Il libro consiste in una raccolta di saggi intorno al legame tra populismo e religione, di quali siano i suoi profili teologici, politici e politologici che in qualche modo vuole sintetizzare e ampliare il dibattito innescato da una serie di conferenze online promossa della Commissione studi Dialogo e integrazione della Federazione delle Chiese evangeliche in Italia (Fcei) intorno al tema del populismo e del legame con le varie espressioni del religioso.

La riflessione è partita dai fatti di Capitol Hill del 6 gennaio 2021, quando i manifestanti pro-Trump hanno assaltato il Campidoglio a Washington per contestare il risultato delle elezioni presidenziali del 2020 vinte da Joe Biden, che hanno avuto una forte ripercussione mondiale e che hanno messo in crisi un certo modello di democrazia. Inoltre, fin da subito ci si è resi conto che una forte partecipazione era venuta dal mondo dei protestanti di stampo evangelical negli Stati Uniti.

ll campo dell’indagine si è però subito allargato perché ci siamo accorti che quello degli Stati Uniti non è un caso isolato e abbiamo ritenuto importante verificare se ci fosse un disegno globale a cui si riferiscono alcune forme del Cristianesimo quando si avvicinano al populismo politico. Per dare risposta a queste domande abbiamo coinvolto esponenti delle grandi Chiese protestanti mondiali per farci raccontare, dal loro punto di vista, cosa succede nei loro Paesi e quale sia la strategia che le Chiese del Protestantesimo storico, di diversa collocazione continentale, stiano mettendo in atto per reagire e porsi a difesa dei diritti.

La presenza mediatica, soprattutto social, sembra essere la chiave del successo di tali messaggi

Il saggio di Paolo Naso è quello che si occupa più da vicino della decostruzione del legame tra populismo e religione partendo dalla descrizione dei fenomeni e di come l’utilizzo dei social media sia centrale per veicolare determinati tipi di messaggi e nel condizionare la mente delle persone che partecipano a tali movimenti. QAnon è solo uno degli esempi più evidenti di questa tendenza. I seguaci di questo gruppo politico di estrema Destra credono, infatti, nella teoria secondo la quale esisterebbe una trama segreta organizzata da un presunto Deep State che avrebbe agito contro Donald Trump nel suo compito di scardinare un presunto Nuovo ordine mondiale, colluso con reti di pedofilia a livello globale e poteri più o meno occulti.
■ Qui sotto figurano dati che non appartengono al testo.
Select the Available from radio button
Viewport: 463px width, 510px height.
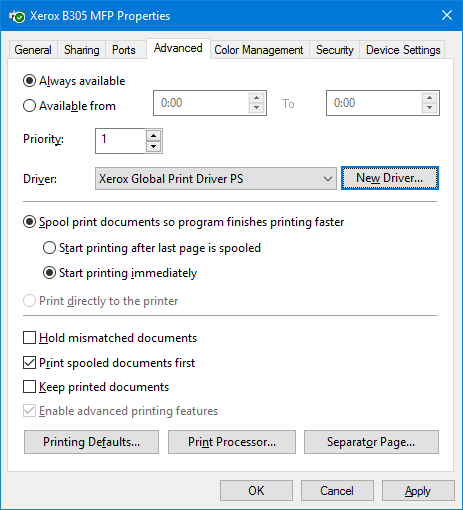[29, 106]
Un fenomeno che ormai si ritrova anche fuori dagli Stati Uniti d’America

Assolutamente sì. Per quanto riguarda l’Europa, nel libro – oltre che fare riferimento al caso italiano – abbiamo messo in evidenza ciò che avviene in Germania, Ungheria e Francia. Si tratta di esperienze differenti tra loro che descrivono la presenza e diffusione di movimenti a matrice prevalentemente, ma non esclusivamente, di Destra che fanno del rafforzamento dell’identità religiosa come elemento populista il loro carattere distintivo e lo usano come “marcatore del territorio” ed elemento di esclusione degli altri (gli “stranieri”). Pensiamo all’Ungheria di Viktor Orbán e alla sua retorica legata non soltanto alla matrice di Destra anti-immigrazionista ma anche alle rivendicazioni sull’annullamento dei diritti civili che colpiscono il corpo delle donne e le comunità Lgbtqi+, con discorsi non dissimili a quelli di Marine Le Pen in Francia.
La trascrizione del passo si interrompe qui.